The Pulitzer Prize winner who started as the valedictorian of her segregated high school.
The only way that Alice Walker was able to attend college was because of a scholarship to Spelman College in Alabama (later transferring to Sarah Lawrence College in New York City). In 1965 she graduated from college, after studying abroad in Africa, and began her writing career.

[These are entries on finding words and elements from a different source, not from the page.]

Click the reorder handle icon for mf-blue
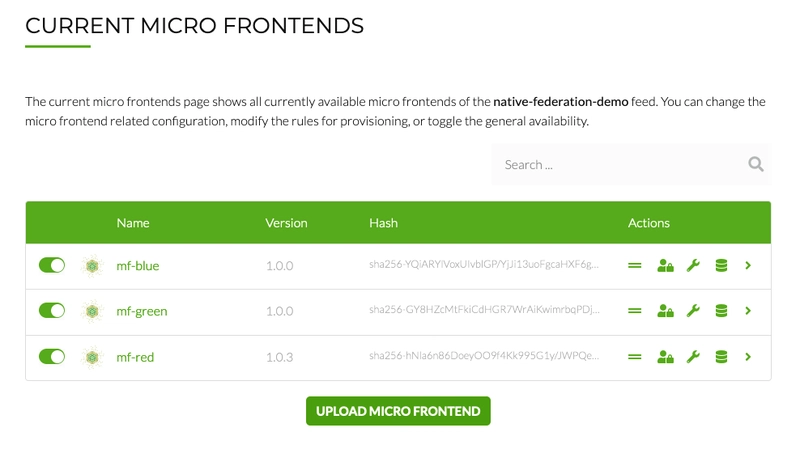The width and height of the screenshot is (800, 449). point(634,265)
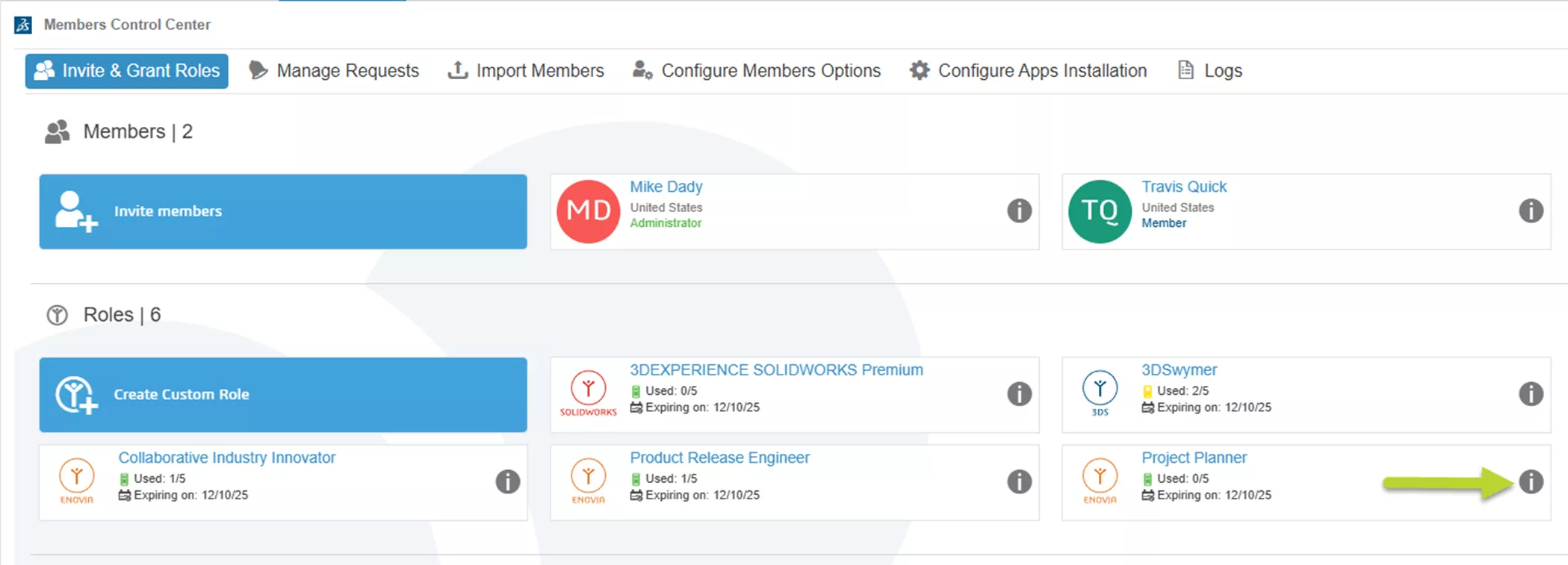Switch to Manage Requests tab
Image resolution: width=1568 pixels, height=565 pixels.
[334, 71]
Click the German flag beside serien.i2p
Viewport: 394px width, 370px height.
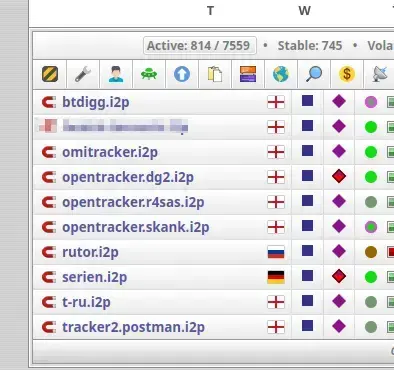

After graduation she became involved in the civil rights movement and was a key figure in the black feminist movement. These experiences influenced her writing and lead to her most acclaimed piece of work, The Color Purple in 1982. With the publication of The Color Purple, her career skyrocketed and her career as a teacher and social worker shifted to focus on writing. 3 years later, Steven Spielberg brought The Color Purple to the silver screen and the world explored the struggles of a young African American woman named Celia. She went on to win numerous awards for this particular work, including the Pulitzer Prize.
Alice remains an influential figure, because she elucidated the struggles of her community in a way that was relatable for everyone of all colors and sexes to identify with. Thus, she transcended the lines and barriers of our nation through The Color Purple's Celia.Johnson. Such transcendence has the ability to bond and galvanize a nation in a way unlike any other, and that is where Alice Walker's true power lies. In the end, it is her bravery to stand up for a cause she deemed to be true and just that is truly astounding and inspiring for young women today.
She shifted career paths, fought for an education that others wished to deny her, and made her voice known amid the world's bustling viewpoints.
Today, she still maintains her activism through various pieces of work highlighting her experiences, and prizes the recent trip she made in 2008 to visit Gaza.
“The most common way people give up their power is by thinking they don’t have any.”